This will allow us to estimate the capacitance of the topload; useful for practical designs.

As a brute-force boundary-value problem, this would require fairly sophisticated mathematical techniques. However, by using the idea of images as well as judicious application of point charges and dipoles, we can assemble an equivalent problem that is easy to solve and has much in common with modern computational methods in electromagnetics.

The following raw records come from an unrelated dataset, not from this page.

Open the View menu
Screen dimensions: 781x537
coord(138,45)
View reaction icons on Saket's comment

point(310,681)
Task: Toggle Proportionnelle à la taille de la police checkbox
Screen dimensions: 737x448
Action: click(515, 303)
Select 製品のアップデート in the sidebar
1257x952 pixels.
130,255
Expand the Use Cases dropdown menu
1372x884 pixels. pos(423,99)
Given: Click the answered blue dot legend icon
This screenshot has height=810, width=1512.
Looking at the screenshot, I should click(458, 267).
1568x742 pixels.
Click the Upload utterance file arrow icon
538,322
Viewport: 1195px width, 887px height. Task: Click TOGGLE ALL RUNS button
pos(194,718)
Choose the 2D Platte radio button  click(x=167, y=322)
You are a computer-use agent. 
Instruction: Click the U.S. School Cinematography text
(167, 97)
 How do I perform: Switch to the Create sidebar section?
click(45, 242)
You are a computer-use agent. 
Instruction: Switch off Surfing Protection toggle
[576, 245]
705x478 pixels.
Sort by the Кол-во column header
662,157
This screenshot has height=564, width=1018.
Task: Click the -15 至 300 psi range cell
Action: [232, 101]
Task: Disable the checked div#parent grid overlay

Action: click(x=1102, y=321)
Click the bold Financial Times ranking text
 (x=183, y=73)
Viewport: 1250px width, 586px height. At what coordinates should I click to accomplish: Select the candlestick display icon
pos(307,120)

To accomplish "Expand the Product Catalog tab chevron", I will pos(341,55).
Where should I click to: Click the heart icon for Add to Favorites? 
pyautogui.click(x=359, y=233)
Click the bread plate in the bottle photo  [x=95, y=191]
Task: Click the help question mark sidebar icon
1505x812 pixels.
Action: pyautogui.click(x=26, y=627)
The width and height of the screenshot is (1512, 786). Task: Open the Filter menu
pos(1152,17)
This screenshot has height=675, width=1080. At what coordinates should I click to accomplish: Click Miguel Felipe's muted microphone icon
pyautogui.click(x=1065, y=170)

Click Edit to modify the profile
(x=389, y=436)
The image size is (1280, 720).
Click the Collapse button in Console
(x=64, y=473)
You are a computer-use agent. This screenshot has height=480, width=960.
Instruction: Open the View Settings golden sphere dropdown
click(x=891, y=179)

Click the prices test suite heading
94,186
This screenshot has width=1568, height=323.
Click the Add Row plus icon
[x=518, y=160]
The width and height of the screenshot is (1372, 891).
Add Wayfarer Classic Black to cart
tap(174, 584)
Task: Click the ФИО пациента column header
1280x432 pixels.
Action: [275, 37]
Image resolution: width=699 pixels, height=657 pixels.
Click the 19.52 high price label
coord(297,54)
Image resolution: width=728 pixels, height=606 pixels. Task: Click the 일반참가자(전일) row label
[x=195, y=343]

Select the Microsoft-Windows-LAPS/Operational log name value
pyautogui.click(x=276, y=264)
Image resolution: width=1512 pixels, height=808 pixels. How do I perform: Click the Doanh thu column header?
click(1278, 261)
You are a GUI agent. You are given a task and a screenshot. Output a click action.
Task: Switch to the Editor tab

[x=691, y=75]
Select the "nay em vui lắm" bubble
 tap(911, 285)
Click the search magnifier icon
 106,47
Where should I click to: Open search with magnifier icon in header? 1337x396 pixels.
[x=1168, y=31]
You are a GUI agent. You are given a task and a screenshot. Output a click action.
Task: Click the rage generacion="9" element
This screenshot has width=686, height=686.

Let us start off by hypothesizing that the fields generated by the charges on the surface of the spherical topload will possess a point-charge as well as a dipole nature. The sphere, whose center is at h and whose radius is a, can be replaced with a charge Q and a dipole moment \textbf{p} = p_z\hat{\textbf{z}} both positioned at h. The field solution represents the sum of the field from Q and the dipole pz. This is a technique called a "multipole expansion" and could contain higher order "quadrupole" and "octopole" moments for higher accuracy.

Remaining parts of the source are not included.